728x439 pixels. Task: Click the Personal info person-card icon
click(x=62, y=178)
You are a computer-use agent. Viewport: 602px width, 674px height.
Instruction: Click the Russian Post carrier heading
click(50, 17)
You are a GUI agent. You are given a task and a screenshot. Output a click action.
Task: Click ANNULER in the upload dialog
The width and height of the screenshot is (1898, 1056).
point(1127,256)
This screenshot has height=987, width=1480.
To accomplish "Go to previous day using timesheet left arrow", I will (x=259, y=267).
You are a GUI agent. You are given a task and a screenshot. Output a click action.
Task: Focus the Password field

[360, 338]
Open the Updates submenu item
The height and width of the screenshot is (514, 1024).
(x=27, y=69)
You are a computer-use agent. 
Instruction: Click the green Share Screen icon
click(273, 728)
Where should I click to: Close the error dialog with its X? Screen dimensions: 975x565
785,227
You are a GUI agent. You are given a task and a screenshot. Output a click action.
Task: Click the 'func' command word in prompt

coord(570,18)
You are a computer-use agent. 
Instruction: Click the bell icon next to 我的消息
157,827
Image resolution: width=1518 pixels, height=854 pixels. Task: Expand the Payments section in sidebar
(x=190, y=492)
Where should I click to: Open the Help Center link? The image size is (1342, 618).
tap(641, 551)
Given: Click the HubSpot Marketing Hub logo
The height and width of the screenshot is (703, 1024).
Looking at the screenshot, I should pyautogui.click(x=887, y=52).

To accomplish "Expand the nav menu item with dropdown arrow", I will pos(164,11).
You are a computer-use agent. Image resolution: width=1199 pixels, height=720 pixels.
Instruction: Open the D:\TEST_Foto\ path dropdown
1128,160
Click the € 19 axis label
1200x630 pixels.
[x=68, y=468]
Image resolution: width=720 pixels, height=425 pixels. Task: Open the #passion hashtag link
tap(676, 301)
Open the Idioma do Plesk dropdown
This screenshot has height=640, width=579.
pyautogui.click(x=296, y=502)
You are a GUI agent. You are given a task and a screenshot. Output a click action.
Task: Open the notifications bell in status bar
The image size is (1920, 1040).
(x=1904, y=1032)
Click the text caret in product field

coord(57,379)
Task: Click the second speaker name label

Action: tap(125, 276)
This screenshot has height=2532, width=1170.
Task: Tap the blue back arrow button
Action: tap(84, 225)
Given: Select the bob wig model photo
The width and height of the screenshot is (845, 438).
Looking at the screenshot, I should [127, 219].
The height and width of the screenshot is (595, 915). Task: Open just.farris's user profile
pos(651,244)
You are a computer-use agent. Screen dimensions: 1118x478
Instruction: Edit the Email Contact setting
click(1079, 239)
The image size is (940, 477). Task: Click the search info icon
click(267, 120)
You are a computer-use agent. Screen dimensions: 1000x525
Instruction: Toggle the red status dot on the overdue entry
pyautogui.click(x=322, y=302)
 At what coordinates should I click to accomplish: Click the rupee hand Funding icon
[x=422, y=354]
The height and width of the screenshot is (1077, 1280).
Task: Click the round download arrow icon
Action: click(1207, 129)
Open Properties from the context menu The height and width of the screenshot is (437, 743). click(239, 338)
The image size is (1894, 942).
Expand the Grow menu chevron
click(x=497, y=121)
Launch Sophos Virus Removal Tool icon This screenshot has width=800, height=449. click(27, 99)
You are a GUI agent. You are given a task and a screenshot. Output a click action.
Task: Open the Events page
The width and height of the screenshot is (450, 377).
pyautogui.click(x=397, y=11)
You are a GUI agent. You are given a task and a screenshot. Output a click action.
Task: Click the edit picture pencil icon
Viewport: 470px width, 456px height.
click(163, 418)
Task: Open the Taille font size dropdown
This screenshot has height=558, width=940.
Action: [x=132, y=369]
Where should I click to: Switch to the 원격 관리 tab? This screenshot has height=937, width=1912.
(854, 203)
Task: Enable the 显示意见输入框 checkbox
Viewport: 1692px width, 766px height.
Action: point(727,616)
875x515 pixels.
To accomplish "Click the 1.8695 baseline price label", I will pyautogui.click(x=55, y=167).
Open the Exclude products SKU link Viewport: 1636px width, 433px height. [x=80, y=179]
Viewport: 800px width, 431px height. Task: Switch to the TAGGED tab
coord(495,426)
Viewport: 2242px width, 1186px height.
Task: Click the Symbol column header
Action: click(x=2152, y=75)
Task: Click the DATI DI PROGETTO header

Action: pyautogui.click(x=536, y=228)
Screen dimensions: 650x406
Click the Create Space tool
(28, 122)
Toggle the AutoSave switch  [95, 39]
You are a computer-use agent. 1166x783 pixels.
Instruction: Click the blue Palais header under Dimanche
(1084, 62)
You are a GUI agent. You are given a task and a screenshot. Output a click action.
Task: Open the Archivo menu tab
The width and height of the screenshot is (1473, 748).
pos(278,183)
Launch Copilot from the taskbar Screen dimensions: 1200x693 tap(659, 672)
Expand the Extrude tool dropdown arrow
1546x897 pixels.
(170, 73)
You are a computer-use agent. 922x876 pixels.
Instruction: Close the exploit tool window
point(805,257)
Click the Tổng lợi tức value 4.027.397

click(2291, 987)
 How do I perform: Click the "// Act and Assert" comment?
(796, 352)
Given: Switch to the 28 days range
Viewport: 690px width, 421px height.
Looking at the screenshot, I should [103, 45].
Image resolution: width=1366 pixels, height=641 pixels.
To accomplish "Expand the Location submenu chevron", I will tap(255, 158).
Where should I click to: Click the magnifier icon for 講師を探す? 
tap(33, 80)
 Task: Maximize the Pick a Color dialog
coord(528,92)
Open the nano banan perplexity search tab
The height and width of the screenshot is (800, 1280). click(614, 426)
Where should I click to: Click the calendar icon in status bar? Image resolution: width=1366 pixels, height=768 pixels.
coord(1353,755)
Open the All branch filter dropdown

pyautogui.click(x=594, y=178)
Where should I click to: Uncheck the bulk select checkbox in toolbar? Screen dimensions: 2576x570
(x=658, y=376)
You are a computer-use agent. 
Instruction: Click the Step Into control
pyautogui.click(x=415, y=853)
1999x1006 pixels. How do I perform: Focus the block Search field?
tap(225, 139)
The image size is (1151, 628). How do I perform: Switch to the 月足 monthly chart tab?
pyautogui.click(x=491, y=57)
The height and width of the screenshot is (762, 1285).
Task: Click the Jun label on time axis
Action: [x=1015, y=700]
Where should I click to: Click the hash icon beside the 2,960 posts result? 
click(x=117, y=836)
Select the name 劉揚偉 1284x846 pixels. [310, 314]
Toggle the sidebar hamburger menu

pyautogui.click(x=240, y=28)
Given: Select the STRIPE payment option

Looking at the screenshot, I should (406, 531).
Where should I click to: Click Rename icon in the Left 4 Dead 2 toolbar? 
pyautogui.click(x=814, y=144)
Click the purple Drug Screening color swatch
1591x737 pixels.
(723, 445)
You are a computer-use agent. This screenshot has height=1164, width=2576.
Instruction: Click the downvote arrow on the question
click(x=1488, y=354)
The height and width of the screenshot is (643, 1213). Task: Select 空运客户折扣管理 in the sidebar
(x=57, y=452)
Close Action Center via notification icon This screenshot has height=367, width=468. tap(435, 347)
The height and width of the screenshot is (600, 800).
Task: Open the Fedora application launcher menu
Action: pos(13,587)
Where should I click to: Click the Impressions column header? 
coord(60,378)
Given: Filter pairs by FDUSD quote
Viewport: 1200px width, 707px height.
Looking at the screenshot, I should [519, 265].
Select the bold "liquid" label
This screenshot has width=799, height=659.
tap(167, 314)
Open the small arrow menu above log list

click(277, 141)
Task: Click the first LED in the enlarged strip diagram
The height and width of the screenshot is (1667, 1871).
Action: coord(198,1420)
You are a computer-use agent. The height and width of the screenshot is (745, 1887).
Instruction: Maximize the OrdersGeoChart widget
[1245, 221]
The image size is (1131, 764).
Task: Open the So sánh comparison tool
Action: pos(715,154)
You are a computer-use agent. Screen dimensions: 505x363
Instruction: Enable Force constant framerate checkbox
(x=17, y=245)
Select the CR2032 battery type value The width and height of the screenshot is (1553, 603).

***

WORK INSTRUCTIONS: Within the entries above, report how many lines include "will", and keep the answer to the number.

YOUR RESPONSE: 4